Blog: How sure is the Congress about its Lok Sabha poll candidates
Blog: How sure is the Congress about its Lok Sabha poll candidates
The Congress is set to announce the first list of its candidates for the coming Lok Sabha elections anytime next week, way ahead of other parties. The list is expected to include nominees from the bulk of, if not all, the eleven seats in Chhattisgarh. The party had lost 10 of these to the BJP in the last round in 2009. The eleventh and the sole winner for the party – Charan Das Mahant is a state minister in the UPA cabinet

The Congress is set to announce the first list of its candidates for the coming Lok Sabha elections anytime next week, way ahead of other parties. The list is expected to include nominees from the bulk of, if not all, the eleven seats in Chhattisgarh. The party had lost 10 of these to the BJP in the last round in 2009. The eleventh and the sole winner for the party – Charan Das Mahant is a state minister in the UPA cabinet

According to reports filtering out, the process of discussions at various levels is over and a consensus among the leadership on the names of the potential candidates has emerged. Yet, a few glitches have stopped the leadership from making the announcement of names.

A seat for Ajit Jogi is one of them.

After a stint of 12 years in the Rajya Sabha, Jogi was first elected for Lok Sabha from Raigarh in 1998. He fought and won his next election in 1999 from Shahdol, now in Madhya Pradesh. Within the five years following this election in Shahdol, he quit Lok Sabha, became Chief Minister of the newly created state, fought and won a bye election in 2001 for the assembly from Marwahi, fought and won yet another regular election from Marwahi in the 2003 assembly election, resigned as the Chief Minister when his party failed to muster the numbers to form new government, and was ready to contest the next Lok Sabha elections in 2004.

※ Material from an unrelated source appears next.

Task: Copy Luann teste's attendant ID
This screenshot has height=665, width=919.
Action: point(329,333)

The seat Jogi opted to contest from in 2004 was Mahasamund. This parliamentary seat, along with its assembly segments, has the history of returning members of the Shukla family – the first Chief Minister Ravi Shankar Shukla was an MLA from Saraipali segment, his elder son Shyama Charan was from another segment Rajim on several occasions, and the younger son Vidya Charan from this parliamentary seat on numerous occasions (Shyama Charan’s son Amitesh has been representing Congress in Rajim segment after his father’s retirement and death).

In the preceding five years much had happened in the Shukla camp too. Vidya Charan Shukla had returned to the Congress fold in the early nineties and was a member of the Narsimha Rao cabinet. When the state of Chhattisgarh was carved out of Madhya Pradesh he was a strong contender for the Chief Minister’s post. However, the high command perhaps as a result of the trust deficit preferred Ajit Jogi over him. This resulted in Shukla quitting the Congress and resurrecting the Nationalist Congress Party in the state well in time for the 2003 assembly elections to the state assembly. His party failed to come to power and he abandoned it and joined the BJP.

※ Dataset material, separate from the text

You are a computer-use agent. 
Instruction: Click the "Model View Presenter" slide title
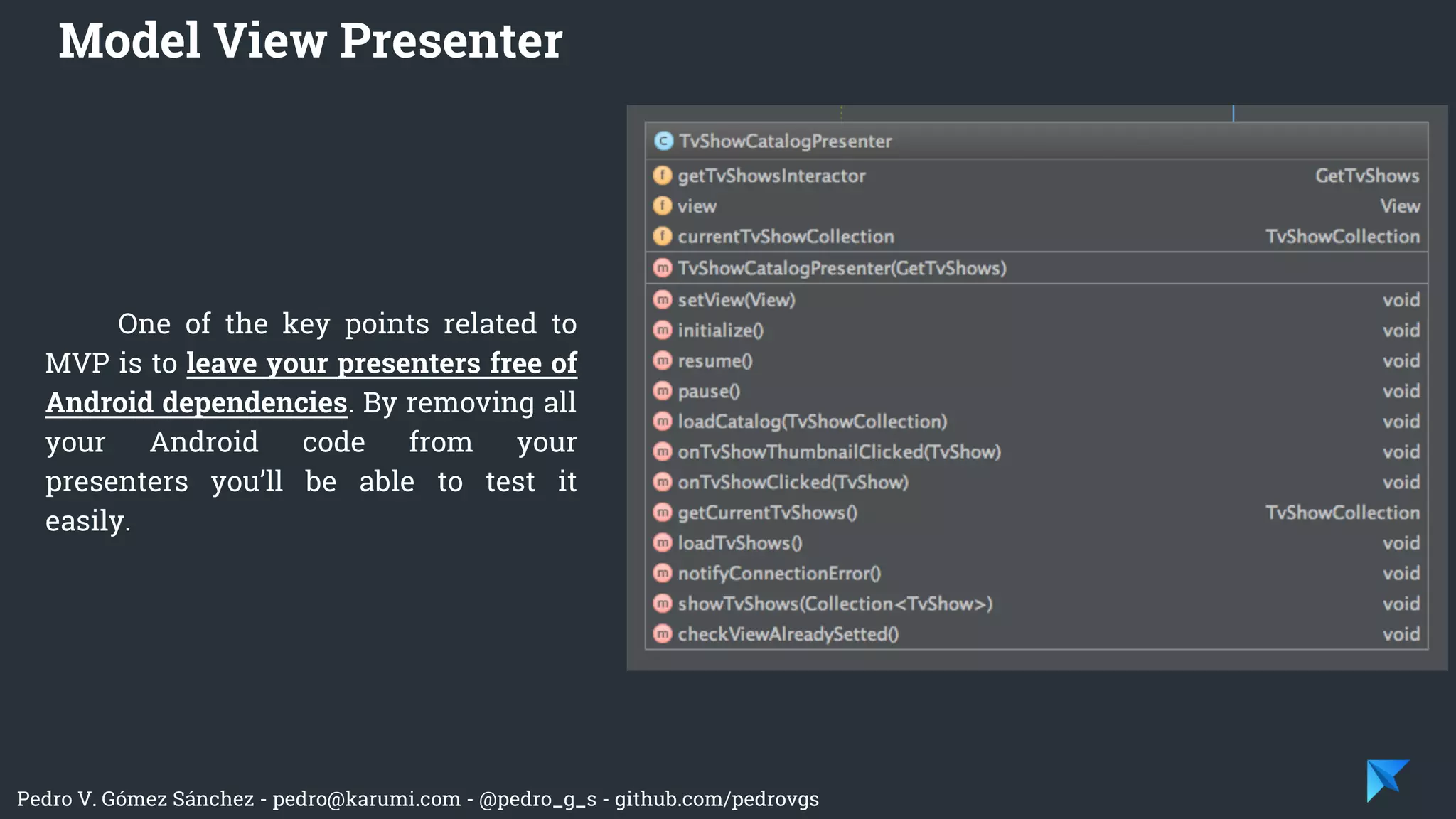pyautogui.click(x=310, y=41)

The 2004 parliamentary elections in Mahasamund thus saw Vidya Charan Shukla as a BJP candidate against Ajit Jogi from the Congress which the latter won. Incidentally Jogi was the solitary Congress candidate to win that round in the state. Before the Lok Sabha term could end, assembly elections were held in 2008 and Jogi returned to his assembly seat in Marwahi. The Lok Sabha elections in the following year saw his wife contesting and losing Bilaspur seat against Dilip Singh Judeo of the BJP.

Now the state leadership of the party wants Jogi to take over from where his wife had left and fight Lok Sabha polls from Bilaspur. But if Jogi is dithering, one reason is the large scale migration that this region is in the habit of seeing. Between the months of February and June around two lakh poor migrate in search of employment from Bilaspur and surrounding areas of Chhattisgarh. These poor, the Congress likes to believe, are its vote bank and an election in this period is bound to have the effect of their absence.

Another seat that is coming in the way of the announcement of the list is the neighboring Champa-Janjgir - the solitary seat in the state reserved for the Scheduled Castes. The Congress is trying to reach an understanding with the BSP which in turn is eager to stretch the canvass of understanding beyond Uttar Pradesh. Champa-Janjgir, presently held by the BJP, is one such seat BSP would Congress to forfeit in its favour. If this happens at the cost of the BSP support in rest of the seats in the state, the Congress can hope to gain a lot. The SCs are believed to have voted mostly for the BJP in the recent assembly polls when 9 out of 10 seats reserved for the SCs went to the BJP.

The party is not too sure about its choice in Mahasamund too. It feels morally committed to giving ticket to Pratibha Pandey, the daughter of Vidya Charan Shukla who was killed along with the state Congress chief and other party leaders by the Maoists in May last year. Yet the conflicting ground reports on her prospects are creating hurdles in finalizing her name.